The lapel is not as popular as it was. No more billboards. The gastric sleeve is the most commonly performed weight loss surgery in the United States today (a procedure that simply cuts out a large portion of the stomach and leaves the smaller abdomen intact). While other people may have had success and been completely satisfied with their strapping experience, it is reported to result in less weight loss than other bariatric procedures and in 2019 accounted for only 0.9% of all bariatric procedures performed in the United States. With injectables like Mounjaro and Ozempic flooding the market, weight loss surgery may soon be a thing of the past.

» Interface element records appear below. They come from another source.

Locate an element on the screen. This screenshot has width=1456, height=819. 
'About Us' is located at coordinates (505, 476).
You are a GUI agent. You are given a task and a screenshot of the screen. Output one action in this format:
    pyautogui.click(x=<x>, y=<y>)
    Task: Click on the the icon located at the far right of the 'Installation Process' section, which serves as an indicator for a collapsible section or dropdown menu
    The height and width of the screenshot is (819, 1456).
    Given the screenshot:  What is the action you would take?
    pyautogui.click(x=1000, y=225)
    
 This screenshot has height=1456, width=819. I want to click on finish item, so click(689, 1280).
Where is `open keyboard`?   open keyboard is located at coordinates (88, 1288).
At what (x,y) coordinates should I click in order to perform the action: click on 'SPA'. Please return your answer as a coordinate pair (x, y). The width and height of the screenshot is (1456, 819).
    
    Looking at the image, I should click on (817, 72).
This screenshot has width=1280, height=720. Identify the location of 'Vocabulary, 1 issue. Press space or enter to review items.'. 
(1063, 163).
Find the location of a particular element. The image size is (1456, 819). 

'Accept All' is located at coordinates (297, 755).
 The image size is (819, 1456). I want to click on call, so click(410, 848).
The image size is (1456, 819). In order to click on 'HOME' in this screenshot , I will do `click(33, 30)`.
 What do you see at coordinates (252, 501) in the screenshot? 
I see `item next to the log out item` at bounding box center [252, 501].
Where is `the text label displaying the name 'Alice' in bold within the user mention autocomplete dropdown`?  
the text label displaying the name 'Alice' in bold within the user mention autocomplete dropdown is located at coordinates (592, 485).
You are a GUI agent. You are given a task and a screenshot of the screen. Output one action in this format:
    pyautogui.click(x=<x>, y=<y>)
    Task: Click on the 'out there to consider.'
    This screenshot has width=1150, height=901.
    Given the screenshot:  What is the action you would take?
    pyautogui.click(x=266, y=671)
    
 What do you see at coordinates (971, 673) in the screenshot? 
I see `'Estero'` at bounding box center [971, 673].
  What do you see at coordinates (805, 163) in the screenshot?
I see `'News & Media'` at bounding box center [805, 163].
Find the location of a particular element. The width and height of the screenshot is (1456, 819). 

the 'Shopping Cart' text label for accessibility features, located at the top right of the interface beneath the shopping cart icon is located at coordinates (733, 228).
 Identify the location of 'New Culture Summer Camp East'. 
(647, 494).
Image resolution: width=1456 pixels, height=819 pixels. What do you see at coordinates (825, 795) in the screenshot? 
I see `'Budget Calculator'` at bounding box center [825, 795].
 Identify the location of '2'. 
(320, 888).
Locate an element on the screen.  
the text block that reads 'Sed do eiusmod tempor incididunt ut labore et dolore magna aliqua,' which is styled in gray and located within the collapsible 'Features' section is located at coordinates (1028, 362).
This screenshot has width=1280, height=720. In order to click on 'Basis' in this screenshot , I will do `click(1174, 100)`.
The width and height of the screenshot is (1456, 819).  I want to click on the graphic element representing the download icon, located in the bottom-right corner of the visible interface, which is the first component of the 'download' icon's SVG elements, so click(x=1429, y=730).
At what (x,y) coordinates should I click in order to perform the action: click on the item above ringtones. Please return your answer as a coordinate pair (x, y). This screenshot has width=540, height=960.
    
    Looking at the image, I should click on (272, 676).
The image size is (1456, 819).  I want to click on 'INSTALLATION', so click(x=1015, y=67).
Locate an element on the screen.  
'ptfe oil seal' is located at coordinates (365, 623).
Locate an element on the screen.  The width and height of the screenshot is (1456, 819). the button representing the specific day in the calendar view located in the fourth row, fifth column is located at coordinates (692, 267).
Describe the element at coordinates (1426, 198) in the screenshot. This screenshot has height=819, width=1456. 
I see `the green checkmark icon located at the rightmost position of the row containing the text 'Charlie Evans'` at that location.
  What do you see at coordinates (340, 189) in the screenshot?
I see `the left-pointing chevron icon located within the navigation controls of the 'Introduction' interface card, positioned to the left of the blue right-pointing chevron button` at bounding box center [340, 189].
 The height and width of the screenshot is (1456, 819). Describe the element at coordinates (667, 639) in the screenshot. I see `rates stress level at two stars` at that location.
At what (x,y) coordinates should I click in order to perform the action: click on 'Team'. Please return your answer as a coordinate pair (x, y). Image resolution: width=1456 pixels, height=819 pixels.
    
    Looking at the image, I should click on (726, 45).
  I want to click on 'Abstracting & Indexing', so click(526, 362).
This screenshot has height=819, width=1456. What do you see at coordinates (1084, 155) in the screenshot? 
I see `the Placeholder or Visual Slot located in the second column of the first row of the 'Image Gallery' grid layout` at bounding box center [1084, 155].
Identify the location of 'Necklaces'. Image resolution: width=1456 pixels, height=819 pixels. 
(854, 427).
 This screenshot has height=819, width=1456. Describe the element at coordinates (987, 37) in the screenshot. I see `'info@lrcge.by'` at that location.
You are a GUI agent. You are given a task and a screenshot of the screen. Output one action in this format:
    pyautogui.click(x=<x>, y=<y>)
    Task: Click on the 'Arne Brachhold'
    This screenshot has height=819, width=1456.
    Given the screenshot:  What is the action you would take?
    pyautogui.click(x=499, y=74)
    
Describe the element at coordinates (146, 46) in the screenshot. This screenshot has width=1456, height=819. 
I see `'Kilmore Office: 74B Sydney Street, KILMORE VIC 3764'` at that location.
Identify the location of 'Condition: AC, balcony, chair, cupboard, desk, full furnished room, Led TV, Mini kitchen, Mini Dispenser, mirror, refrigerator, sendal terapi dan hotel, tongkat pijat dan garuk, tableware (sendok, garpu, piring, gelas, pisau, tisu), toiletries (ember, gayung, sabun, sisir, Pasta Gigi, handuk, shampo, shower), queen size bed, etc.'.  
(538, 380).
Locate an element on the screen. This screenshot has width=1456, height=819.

I understand the appeal of silver bullets. At my worst, I would have given an entire limb to be skinny, and I mean that literally. But miracles are not real because people need food. We have to eat. It is not negotiable. At my heaviest, I was lonelier than I had ever been or would have ever been. Life felt like it was happening all around me – to other people. I was stuck on an island trying hard not to take up so much space. I want to tell you that I wouldn’t buy the band again, but I can’t promise that. I was so desperate.
The world wants fat people to be desperate, apologetic and invisible. The body positivity movement may have changed things a bit, but we are still relentlessly searching for a “cure” for obesity. It took me a long time to realize that I didn’t need to be cured. That my body and stomach were doing what they had developed over the centuries – to keep the weight on and keep me alive. No amount of plastic tape changed that – not really.
I don’t judge anyone who takes these new “wonder drugs”. I wanted that miracle too. I just know now that miracles aren’t real. However, your body is. And it’s worth loving, no matter what.
William Horn is a writer living in Boston. You can find him on Twitter @WillsHorn and read everything he’s ever put on the internet here. He is currently working on a memoir and book about a professional fat guy.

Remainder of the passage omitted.